Pointed Questions for WellPoint

On February 24th WellPoint CEO Angela Brady will appear before the House Energy & Commerce Committee. She will attempt to explain why the company’s California operating unit, Anthem Blue Cross of California, recently sought to raise rates on some individual policy holders upward of 39 percent. While the effective date of the rate increase was postponed, the hearing is not. And that it is being held the day before President Barack Obama’s bi-partisan health care reform summit with Congressional leaders is no coincidence. The Administration and others have pointed to the rate increase as one of the reasons comprehensive health care reform – or at least health insurance reform – is needed.

In preparation for the hearing, House & Energy Committee Chair Henry Waxman and Subcommittee on Oversight and Investigations Chair Bart Stupak sent a letter to Ms. Braly asking for background information. The information ranges from the general (“reasons for the premium rate increase”) to the specific (for 2005-2008, “a table listing, as applicable, premium revenue, claims payments, sales expenses, other general or administrative expenses, and profits for all individual health insurance products”) to what some might call a fishing expedition “all internal communications, including e-mail, to or from senior corporate management relating to the company’s decision to increase premium rates in California in the individual health insurance market.”)

The hearing will be closely watched, not only by lawmakers but by WellPoint’s competitors. It could provide an interesting glimpse into the rate making process employed by health insurance carriers. The information will certainly be cited by advocates – and opponents – of requiring carriers to spend a certain percentage of the premiums they take in on medical claims as opposed to administrative expenses and profits.

Ms. Braly’s testimony will also likely highlight the different ways politicians and business people view the same data. What to a member of Congress may look like profiteering could look to an executive like a prudent hedge against unknown risk.

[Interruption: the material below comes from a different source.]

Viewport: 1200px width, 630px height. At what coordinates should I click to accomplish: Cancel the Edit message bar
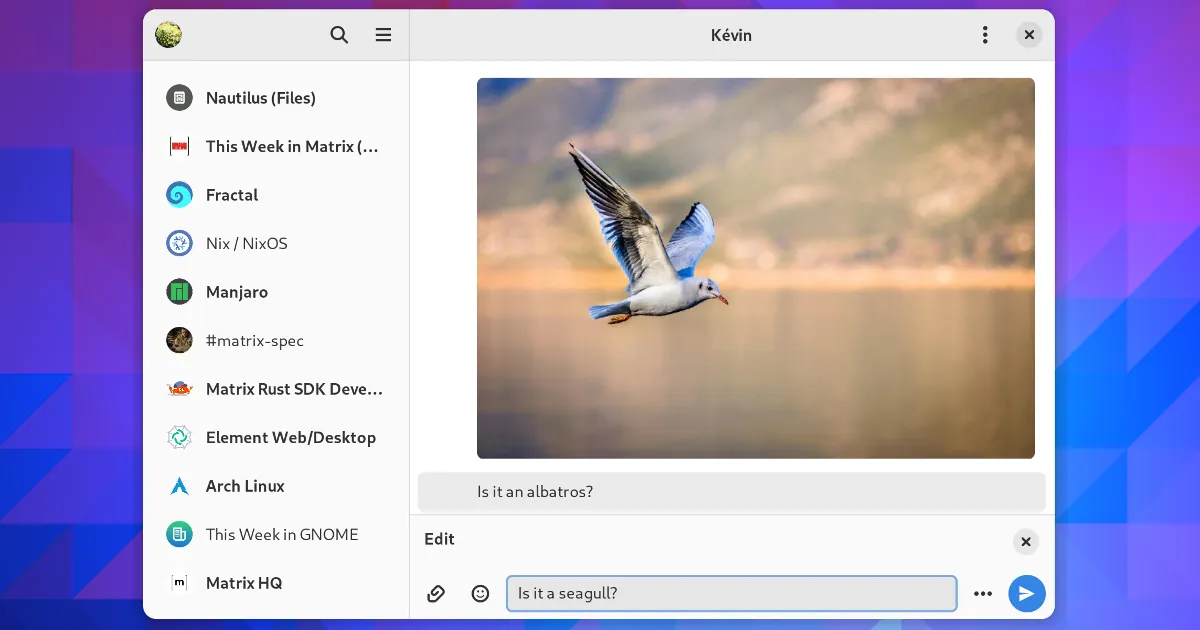click(1025, 542)
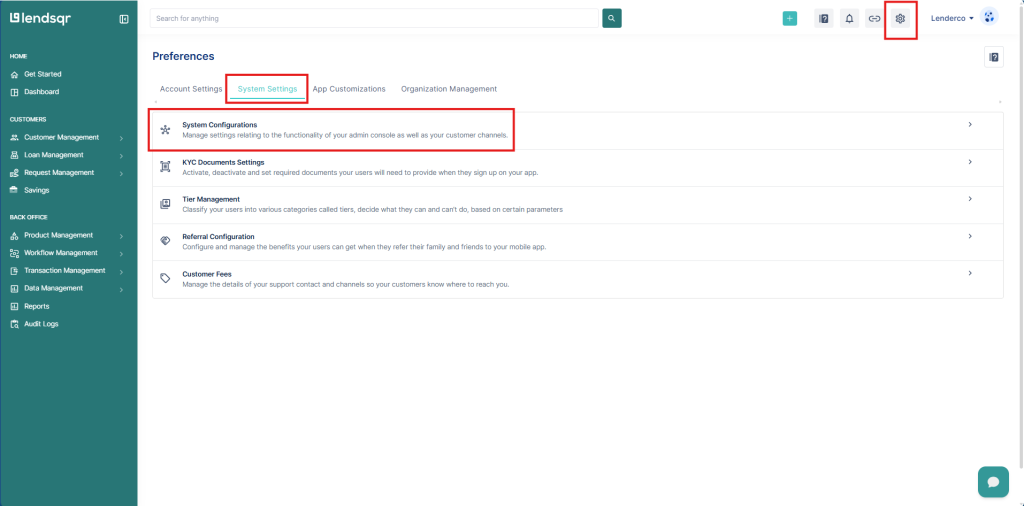Open the notifications bell icon
This screenshot has width=1024, height=506.
(x=849, y=18)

The Associated Press has taken a balanced approach to explaining the issues behind the Anthem Blue Cross of California rate increase. The analysis is worthwhile reading for anyone following this particular controversy. Among its conclusions: rising medical costs are the main driver of rate hikes, not profits; health insurance rate regulations vary considerably from state-to-state; non-profit health plans also have large rate increases; carriers can’t, and probably shouldn’t, subsidize rates for one business line in one state with profits earned by other lines of business, especially in other states; and that there’s a lot of elements taken into consideration by carriers when they set their rates. While there’s little specifics many insurance professionals don’t already know (other than the make-up of WellPoint’s profits), it’s a very useful summary and analysis of the issues.

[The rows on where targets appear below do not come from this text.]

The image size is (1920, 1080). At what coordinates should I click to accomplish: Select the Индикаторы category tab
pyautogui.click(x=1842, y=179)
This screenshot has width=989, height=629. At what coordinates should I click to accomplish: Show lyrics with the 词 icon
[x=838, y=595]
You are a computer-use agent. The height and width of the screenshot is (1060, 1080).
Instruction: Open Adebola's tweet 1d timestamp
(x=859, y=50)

The timing of Anthem Blue Cross of California’s rate increase is generally perceived as constituting political malpractice. But there may be a silver lining. Ms. Braly has an opportunity to educate lawmakers on how and why carriers charge the health insurance premiums they do. If members of the Energy & Commerce Committee are willing to look beyond the politics of the rate increase, they might gain a better understanding of how health insurance works in this country.